"I'll go without it. I can carry a toothbrush and a comb, and Mummy
will have heaps of nightgowns."
The Vicar leaned forward and hid his face in his hands before that
poignant evocation of Robina.
Gwenda saw that she had gone too far. She had a queer longing to go
down on her knees before him and drag his hands from his poor face
and ask him to forgive her. She struggled with and overcame the morbid
impulse.
The Vicar lifted his face, and for a moment they looked at each other
while he measured, visibly, his forces against hers.
She shook her head at him almost tenderly. He was purely pathetic to
her now.
"It's no use, Papa. You'd far better give it up. You know you can't
do it. You can't stop me. You can't stop Jim Greatorex.
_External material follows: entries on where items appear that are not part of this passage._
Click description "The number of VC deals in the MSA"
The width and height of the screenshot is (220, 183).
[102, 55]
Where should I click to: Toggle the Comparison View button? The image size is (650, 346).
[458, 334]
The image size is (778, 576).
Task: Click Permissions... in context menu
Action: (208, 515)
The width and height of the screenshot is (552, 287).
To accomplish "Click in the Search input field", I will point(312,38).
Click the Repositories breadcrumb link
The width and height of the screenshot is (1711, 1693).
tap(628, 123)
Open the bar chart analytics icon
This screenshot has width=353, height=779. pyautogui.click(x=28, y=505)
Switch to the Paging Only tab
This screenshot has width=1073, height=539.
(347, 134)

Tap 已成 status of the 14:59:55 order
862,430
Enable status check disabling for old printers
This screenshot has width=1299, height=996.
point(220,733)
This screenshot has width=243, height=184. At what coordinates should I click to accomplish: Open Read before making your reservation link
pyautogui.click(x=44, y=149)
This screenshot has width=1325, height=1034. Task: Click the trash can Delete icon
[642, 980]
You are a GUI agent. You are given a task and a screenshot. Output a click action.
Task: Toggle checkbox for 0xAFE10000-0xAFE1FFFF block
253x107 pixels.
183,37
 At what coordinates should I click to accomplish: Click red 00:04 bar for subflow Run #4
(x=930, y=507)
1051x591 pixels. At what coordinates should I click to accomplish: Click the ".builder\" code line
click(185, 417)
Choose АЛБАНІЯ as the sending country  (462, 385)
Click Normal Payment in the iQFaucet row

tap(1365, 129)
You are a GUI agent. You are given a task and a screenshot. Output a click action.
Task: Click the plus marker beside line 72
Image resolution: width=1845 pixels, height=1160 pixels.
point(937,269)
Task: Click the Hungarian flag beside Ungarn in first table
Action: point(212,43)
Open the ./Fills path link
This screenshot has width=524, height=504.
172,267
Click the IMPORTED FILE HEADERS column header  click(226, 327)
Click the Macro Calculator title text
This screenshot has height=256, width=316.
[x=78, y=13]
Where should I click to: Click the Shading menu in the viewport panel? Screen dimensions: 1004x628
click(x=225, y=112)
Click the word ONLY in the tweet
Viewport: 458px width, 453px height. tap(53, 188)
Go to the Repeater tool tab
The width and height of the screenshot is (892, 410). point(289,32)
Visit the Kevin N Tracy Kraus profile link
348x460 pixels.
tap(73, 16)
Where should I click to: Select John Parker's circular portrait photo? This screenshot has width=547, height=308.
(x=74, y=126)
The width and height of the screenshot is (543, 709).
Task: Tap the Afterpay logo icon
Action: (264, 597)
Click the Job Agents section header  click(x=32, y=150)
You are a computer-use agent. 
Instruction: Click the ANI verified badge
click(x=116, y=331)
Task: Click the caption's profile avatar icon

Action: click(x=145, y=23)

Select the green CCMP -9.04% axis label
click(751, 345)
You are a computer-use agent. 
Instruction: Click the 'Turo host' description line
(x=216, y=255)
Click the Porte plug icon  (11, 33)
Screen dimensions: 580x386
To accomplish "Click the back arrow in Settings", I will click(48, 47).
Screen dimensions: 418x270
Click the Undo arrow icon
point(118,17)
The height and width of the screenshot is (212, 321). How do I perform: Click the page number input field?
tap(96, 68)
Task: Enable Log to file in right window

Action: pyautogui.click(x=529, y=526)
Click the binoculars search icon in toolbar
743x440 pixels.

You can't even
stop Peacock. You don't want _another_ scandal in the parish."
He didn't.
"Oh, go your own way," he said, "and take the consequences."
"I _have_ taken them," said Gwenda.
She thought, "I wonder what he'd have said if I'd told him the truth?
But, if I had, he'd never have believed it."
The truth indeed was far beyond the Vicar's power of belief. He only
supposed (after some reflection) that Gwenda was going off in a huff,
because young Rowcliffe had failed to come to the scratch. He knew
what this running up to London and earning her own living meant--she!
He would have trusted Ally sooner. Gwenda was capable of anything.
And as he thought of what she might be capable of in London, he
sighed, "God help her!"
XL
It was May, five weeks since Gwenda had left Garthdale.